I’ve noted in several blog posts recently that much of my consulting practice involves asymmetrical cases where one side, typically corporate defendants, has the vast majority of discovery. And since my experience is not untypical, what we see in eDiscovery practice is a heavy focus in the eDiscovery world on defense strategy, both in actual practice and educational conferences. Often left out of the discussion is any concept of a strategy for the Plaintiff’s bar.

I decided to ask some Plaintiffs experts if there even is such a thing. Specifically I asked them if symmetrical cases (where both parties are producing comparable discovery) differ from asymmetrical cases (where one side has vast majority of discovery) that much in terms of strategy.  I was interested in knowing whether plaintiffs are more interested in expanding the scope of production to get more potentially relevant information or just finding ways to avoid the traditional large case “document dump”.

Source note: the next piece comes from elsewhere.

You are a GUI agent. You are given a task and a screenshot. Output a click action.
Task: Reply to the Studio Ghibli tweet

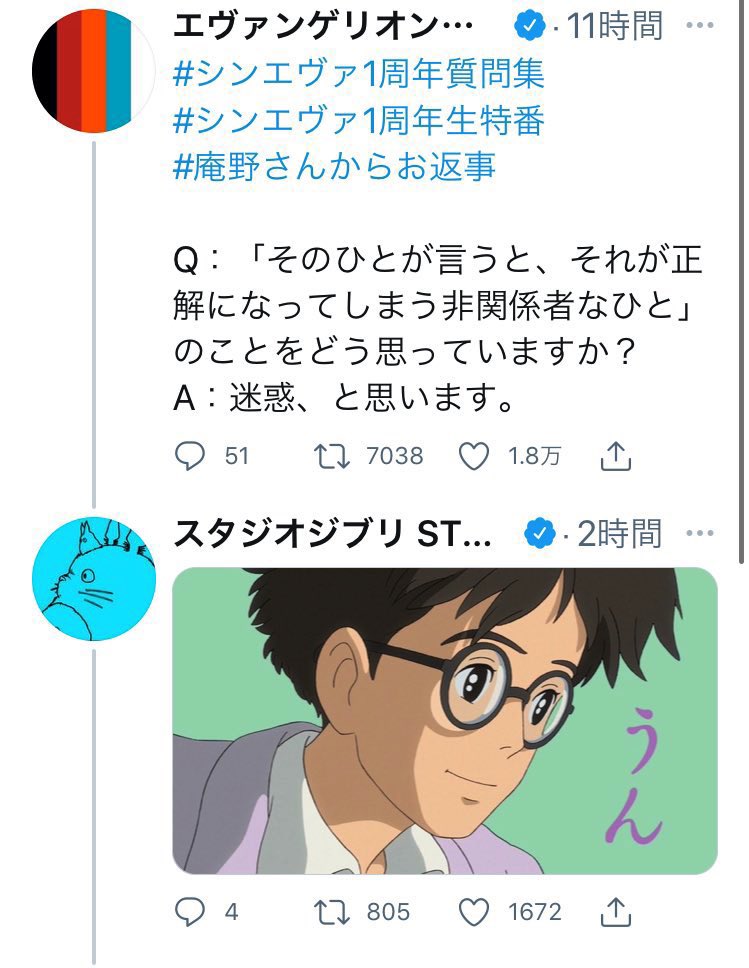coord(190,911)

Specifically, I asked several attorneys with Plaintiffs’ side experience, past and present, the following question, “What would you say are your top 3 pain points in plaintiffs’ eDiscovery work?” The responses were surprising. Craig Ball said Short Sightedness, Competence and No Tools/Training while Drew Ashby said Cooperation, Protocols and Motion practice. Jean Martin felt it was Producing Party issues, Protocols and Search terms while Ariana Tadler said Competence, Data Dumps and Search terms.

Bob Eisenberg tended to shift the focus in Mass Torts cases to a coordinated strategy by Defense counsel when he said

“ … in Mass Torts the advantage has been, and continues to gravitate relentlessly to the defense.  The access to vital evidentiary information, critical to sustaining plaintiffs’ cases, is being whittled away by virtue of the pro forma production of data to plaintiffs that are almost entirely in static imaged-based form.
Every effort is made by Mass Tort defense firms, in virtually every litigation (no matter how varied the types of ESI; no matter how limiting to plaintiffs) to assure that records produced in discovery are delivered by defendants to plaintiffs in an image-based format (Tiff or PDF) with load files for searchable text and metadata; and, practically never provided (except for a tiny proportion that are considered worthless as evidence in image format) as files produced in the manner in which they have been created and stored; that is, in their ultimately most utilizable incarnation; in native form.

But Craig Ball couched the differences between Plaintiffs and Defense firms in much more sweeping terms when he said:

“The challenges faced by plaintiffs’ lawyers confronted by eDiscovery flow from structural differences in practice.  Plaintiffs’ lawyers operate as small firms and solos who finance their cases and are compensated on contingency.  So, plaintiffs’ lawyers tend toward frugality (as they are spending their own money) and shy away from capital expenditures that cannot be reliably expensed against the matter. Plaintiffs’ lawyers tend not to possess (or need) the costly in-house IT operations of large defense firms and, crucially, plaintiffs’ lawyers don’t have large support staffs for IT and litigation support because the cost of same can’t be spread across hundreds or thousands of lawyers.”

“Without in-house eDiscovery teams at the ready, plaintiffs’ lawyers are more apt to “wing it” or seek expertise only when obliged to do so on an ad hoc basis.”

It would seem then that Plaintiffs lawyers need to become much more skilled in understanding technology and thus maximize the use of whatever technology resources they do possess  in order to offset their handicap in both technology infrastructure and budget during the eDiscovery process.